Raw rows
[Start]

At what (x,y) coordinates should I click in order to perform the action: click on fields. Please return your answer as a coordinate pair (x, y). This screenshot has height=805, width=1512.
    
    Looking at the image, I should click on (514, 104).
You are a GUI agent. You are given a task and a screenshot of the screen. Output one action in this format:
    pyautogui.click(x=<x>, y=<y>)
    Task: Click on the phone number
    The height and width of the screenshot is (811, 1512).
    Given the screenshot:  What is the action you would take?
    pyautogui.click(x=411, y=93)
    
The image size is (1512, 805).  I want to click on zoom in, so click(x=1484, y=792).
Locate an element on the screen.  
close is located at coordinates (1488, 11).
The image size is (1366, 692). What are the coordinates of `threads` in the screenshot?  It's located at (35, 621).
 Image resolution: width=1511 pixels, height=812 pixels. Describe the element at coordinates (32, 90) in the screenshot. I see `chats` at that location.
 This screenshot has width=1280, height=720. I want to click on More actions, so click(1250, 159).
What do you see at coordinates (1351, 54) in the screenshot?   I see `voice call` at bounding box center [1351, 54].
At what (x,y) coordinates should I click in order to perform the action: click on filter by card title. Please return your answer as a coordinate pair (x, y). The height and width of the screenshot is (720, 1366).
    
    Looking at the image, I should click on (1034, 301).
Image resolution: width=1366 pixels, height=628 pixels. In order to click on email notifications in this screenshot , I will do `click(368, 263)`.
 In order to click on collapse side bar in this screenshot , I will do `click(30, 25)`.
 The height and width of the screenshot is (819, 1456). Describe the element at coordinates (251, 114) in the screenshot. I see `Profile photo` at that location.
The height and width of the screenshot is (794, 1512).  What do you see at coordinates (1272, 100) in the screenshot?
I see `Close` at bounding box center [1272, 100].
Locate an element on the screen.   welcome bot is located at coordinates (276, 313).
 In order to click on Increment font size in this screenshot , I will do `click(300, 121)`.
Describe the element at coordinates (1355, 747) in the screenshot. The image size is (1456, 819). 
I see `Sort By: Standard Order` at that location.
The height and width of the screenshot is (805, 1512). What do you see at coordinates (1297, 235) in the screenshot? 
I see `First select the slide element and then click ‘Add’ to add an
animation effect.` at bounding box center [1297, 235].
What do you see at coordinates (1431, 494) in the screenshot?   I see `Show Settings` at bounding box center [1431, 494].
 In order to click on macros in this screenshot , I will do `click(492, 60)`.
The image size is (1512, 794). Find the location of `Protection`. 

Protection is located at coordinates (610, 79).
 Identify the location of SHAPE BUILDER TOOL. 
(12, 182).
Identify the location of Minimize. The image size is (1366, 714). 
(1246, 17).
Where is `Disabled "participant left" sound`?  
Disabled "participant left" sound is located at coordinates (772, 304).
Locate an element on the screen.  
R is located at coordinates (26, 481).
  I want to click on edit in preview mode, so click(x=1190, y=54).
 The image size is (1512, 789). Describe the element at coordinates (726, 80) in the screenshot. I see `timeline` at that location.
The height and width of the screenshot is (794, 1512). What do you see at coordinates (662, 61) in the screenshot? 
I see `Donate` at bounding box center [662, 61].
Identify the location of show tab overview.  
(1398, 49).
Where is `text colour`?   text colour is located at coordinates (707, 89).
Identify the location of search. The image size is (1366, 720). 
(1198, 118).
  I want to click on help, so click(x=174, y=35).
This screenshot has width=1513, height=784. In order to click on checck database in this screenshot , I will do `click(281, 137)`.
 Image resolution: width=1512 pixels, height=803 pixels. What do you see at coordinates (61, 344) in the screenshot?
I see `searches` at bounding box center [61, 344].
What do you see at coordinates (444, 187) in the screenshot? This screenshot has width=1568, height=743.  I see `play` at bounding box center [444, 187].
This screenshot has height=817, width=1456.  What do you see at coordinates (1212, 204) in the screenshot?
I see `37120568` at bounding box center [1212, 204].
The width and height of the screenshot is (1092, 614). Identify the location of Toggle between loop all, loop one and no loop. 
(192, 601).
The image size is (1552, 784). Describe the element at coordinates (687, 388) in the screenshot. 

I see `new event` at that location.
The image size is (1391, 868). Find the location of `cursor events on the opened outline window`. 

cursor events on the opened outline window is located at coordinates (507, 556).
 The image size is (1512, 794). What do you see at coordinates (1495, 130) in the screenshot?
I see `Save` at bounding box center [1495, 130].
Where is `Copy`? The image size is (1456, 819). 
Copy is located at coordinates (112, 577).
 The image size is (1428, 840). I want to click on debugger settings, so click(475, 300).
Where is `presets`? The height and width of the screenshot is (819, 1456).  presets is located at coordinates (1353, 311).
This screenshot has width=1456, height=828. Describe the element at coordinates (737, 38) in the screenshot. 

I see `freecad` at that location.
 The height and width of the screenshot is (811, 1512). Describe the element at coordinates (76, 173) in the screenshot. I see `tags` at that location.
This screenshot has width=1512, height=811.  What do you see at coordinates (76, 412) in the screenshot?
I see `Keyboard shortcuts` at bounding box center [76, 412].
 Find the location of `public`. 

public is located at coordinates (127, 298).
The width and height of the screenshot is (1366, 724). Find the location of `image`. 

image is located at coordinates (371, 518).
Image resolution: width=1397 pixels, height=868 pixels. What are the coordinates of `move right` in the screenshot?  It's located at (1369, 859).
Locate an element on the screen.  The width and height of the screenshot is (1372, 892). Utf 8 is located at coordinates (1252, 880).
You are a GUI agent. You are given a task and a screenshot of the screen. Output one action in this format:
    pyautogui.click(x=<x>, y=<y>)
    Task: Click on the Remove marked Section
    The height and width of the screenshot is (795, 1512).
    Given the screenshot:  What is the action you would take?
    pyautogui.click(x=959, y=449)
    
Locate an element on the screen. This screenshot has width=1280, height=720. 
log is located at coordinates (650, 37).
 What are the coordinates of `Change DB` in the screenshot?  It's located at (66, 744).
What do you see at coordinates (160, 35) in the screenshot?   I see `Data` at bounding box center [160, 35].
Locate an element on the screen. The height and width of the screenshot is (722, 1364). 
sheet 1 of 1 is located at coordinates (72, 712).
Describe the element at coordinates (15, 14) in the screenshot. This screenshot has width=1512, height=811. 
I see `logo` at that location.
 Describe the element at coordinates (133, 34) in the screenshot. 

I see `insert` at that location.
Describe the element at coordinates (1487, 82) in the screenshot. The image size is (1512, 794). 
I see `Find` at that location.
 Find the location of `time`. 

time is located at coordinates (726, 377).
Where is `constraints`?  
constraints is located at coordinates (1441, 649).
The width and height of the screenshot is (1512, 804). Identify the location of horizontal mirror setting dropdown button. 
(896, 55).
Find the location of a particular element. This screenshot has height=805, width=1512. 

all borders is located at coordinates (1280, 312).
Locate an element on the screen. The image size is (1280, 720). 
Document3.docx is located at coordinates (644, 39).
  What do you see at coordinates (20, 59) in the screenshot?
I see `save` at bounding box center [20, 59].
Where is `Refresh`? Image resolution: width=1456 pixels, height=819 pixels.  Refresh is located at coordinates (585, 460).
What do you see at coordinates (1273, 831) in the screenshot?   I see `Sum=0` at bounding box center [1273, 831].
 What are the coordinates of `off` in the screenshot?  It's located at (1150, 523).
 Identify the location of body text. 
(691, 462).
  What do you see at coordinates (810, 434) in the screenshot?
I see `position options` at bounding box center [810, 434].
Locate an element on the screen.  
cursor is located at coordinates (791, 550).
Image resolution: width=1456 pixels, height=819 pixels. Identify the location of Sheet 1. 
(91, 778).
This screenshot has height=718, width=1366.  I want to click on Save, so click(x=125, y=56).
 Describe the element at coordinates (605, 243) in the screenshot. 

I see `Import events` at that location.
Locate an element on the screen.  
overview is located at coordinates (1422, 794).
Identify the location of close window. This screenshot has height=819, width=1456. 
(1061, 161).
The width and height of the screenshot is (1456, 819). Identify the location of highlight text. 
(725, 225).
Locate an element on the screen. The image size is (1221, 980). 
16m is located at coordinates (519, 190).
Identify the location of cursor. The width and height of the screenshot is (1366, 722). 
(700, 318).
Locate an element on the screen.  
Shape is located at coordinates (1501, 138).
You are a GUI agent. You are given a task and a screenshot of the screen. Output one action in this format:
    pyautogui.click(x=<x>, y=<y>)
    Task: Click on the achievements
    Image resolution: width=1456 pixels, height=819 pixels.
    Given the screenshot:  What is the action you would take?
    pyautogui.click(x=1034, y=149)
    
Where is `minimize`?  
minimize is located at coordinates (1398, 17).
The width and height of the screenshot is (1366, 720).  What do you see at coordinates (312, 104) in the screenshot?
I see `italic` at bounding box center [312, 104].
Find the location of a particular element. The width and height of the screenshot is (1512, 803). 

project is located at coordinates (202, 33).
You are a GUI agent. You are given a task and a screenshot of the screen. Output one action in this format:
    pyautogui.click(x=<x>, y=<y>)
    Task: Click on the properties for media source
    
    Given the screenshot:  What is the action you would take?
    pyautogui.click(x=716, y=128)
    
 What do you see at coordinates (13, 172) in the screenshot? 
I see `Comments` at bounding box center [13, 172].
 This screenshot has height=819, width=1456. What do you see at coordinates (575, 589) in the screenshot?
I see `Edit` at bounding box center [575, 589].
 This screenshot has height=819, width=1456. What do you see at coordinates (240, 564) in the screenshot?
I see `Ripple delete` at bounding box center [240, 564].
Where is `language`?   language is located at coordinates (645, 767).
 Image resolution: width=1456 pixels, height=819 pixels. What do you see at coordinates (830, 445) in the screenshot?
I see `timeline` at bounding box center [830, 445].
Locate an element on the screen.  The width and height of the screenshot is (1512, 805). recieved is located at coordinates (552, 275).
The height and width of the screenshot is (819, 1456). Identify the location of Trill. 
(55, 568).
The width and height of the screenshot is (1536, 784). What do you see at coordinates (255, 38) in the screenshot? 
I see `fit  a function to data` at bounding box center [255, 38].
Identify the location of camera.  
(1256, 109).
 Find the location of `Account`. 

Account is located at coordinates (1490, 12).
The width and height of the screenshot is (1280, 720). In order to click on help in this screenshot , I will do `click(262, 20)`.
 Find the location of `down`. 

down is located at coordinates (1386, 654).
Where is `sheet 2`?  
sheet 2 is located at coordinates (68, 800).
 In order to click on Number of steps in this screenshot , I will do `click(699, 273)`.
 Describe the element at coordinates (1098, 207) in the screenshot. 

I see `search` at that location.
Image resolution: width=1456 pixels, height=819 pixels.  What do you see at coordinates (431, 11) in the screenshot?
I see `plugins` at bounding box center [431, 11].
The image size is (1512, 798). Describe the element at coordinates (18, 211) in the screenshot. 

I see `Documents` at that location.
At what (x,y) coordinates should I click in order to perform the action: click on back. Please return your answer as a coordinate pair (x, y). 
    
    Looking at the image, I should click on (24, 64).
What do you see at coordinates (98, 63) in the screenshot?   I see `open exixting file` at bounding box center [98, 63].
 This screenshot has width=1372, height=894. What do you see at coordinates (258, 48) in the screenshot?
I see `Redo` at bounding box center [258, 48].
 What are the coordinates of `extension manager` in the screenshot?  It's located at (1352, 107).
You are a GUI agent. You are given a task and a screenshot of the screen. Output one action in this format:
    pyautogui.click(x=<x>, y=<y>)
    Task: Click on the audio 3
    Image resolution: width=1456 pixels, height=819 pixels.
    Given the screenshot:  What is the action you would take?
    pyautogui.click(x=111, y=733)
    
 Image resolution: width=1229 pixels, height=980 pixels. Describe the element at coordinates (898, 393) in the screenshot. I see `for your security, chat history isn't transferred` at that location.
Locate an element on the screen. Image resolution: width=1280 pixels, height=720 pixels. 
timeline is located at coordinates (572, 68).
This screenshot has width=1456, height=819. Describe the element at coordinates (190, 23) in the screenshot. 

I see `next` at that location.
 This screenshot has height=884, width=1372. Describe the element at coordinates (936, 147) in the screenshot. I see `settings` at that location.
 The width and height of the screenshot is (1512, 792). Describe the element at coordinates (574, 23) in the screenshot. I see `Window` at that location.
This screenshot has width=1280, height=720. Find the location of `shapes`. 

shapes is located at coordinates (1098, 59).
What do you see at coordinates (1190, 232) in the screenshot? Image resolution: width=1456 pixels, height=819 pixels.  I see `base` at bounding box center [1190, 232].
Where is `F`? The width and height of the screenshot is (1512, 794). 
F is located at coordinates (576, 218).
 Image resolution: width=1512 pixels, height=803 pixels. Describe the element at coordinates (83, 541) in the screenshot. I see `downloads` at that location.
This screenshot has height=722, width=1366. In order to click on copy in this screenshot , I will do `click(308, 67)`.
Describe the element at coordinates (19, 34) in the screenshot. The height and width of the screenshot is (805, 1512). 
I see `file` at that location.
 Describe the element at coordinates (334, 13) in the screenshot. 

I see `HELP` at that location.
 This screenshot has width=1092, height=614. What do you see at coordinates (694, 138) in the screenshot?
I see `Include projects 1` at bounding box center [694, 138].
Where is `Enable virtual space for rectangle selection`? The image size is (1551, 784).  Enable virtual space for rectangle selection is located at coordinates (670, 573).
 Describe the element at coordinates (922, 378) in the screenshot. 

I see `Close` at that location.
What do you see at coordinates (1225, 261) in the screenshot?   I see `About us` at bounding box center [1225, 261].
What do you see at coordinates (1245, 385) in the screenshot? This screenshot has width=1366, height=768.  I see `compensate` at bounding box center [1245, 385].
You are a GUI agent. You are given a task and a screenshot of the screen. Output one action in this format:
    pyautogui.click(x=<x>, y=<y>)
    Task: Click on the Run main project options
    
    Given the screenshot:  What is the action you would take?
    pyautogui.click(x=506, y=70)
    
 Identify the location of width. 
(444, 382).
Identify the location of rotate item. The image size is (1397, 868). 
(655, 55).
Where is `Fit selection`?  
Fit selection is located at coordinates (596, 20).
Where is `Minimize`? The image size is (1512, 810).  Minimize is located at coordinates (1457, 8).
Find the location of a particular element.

[End]

Copy the rows word for word, starting with the first row and ending with the row containing "close is located at coordinates (1488, 11).", which is included.

At what (x,y) coordinates should I click in order to perform the action: click on fields. Please return your answer as a coordinate pair (x, y). This screenshot has height=805, width=1512.
    
    Looking at the image, I should click on (514, 104).
You are a GUI agent. You are given a task and a screenshot of the screen. Output one action in this format:
    pyautogui.click(x=<x>, y=<y>)
    Task: Click on the phone number
    The height and width of the screenshot is (811, 1512).
    Given the screenshot:  What is the action you would take?
    pyautogui.click(x=411, y=93)
    
The image size is (1512, 805).  I want to click on zoom in, so click(x=1484, y=792).
Locate an element on the screen.  
close is located at coordinates (1488, 11).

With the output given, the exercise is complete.